How about term limits for members of Congress?

I am generally skeptical that congressional term limits are a good idea, in large part because I think that when you have term limits, it really makes it more difficult for members to really learn how the process works, how Washington runs and to develop the expertise they need to actually be good at their jobs.

As a result, one consequence of that is that term limits would increase even further the degree to which members rely on outside special interests for information. When you’re only going to be in Congress for let’s say six years, you have a fixed amount of time to decide how to do your work. And if you know you’re not going to be there that long, are you going to spend that time really investing and learning a lot about certain substantive areas or how the rules work, all that kind of stuff?
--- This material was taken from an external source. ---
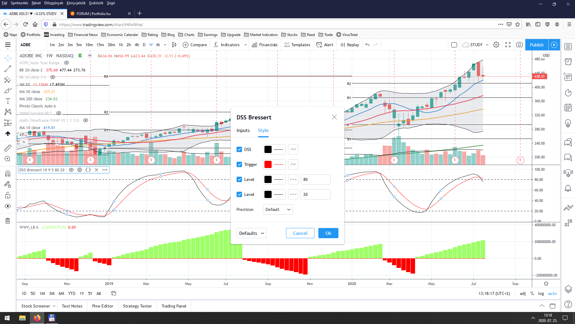
Task: Click the Replay bar button
Action: coord(349,45)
If you don’t have the incentive to gain that expertise, where will you turn to for it? One place would be lobbyists and special interests.
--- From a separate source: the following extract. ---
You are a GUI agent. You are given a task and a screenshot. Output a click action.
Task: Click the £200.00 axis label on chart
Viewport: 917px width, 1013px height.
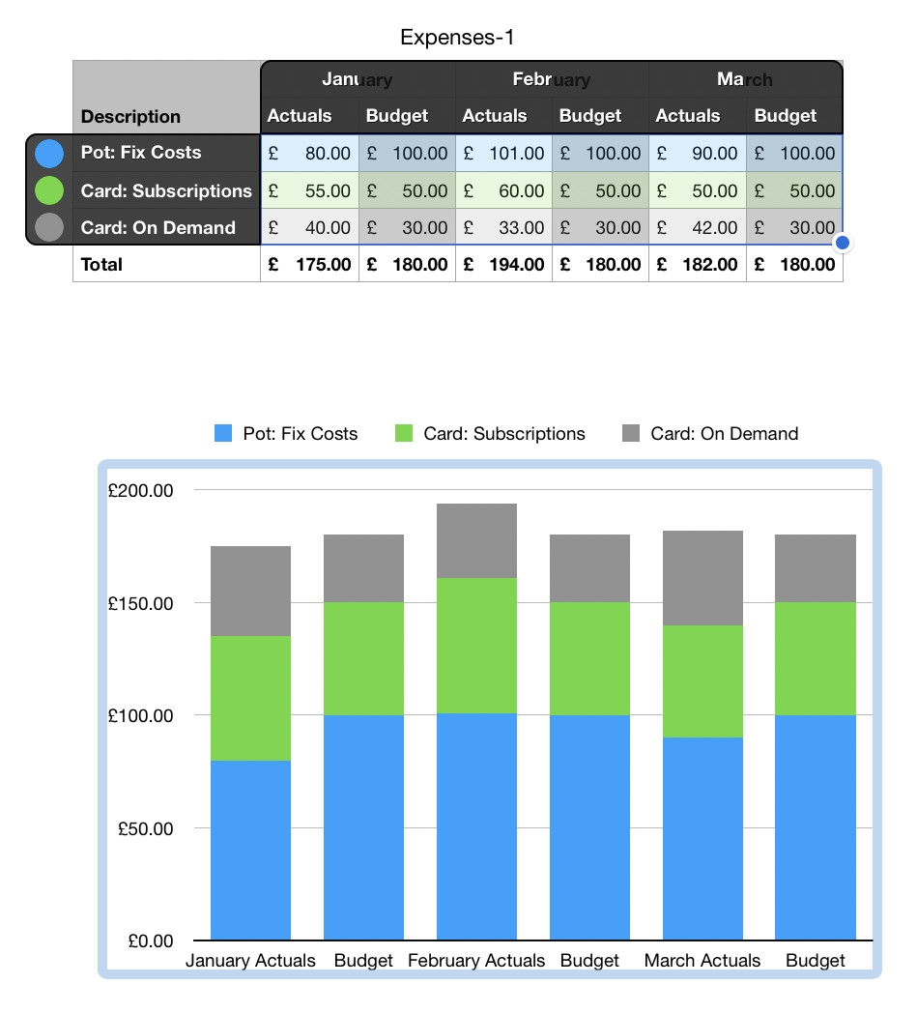[x=140, y=490]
One other point on this is something we’ve seen this year, in particular. The Republicans in the House have term limits for their committee chairs, so you can only chair a committee for three terms. This year, we’ve seen a number of Republican committee chairs who are being term-limited out of their chairmanships. And instead of going back to be rank-and-file members, they’re retiring from the House.

They have expertise they’ve developed, and it’s leaving because of this dynamic.

What are some of the more misunderstood rules of Congress, and what’s the impact of those?

In the Senate, in particular, it’s really important for people to understand not just that the filibuster exists but what it actually means for the chamber.

It’s not just that you need 60 votes to end debate on most things, but it also is part of what helps give individual members of the Senate their power.

That’s why I’m skeptical we’ll see the filibuster for legislation go away anytime soon. That’s in part because if you are a senator, you know that because it’s harder to get that 60-vote coalition you may be able to hold out for things you want in that bill that you wouldn’t be able to get if you just needed to clear the 51-vote threshold.

In the House, the biggest thing that I think would be helpful for people to understand is that the majority can almost always figure out a way to make what it wants happen.

That’s a big difference between the House and the Senate. Here’s a good example: In the House rules, there’s a provision saying that big agreements at the end of the legislative process need to be made available for three days before there’s a vote on them.

But if the House majority party decides it wants to set aside that rule, they can vote on whether to set it aside on a particular case.

So in the House, you can get around almost anything as long as you have 218 votes to agree with you.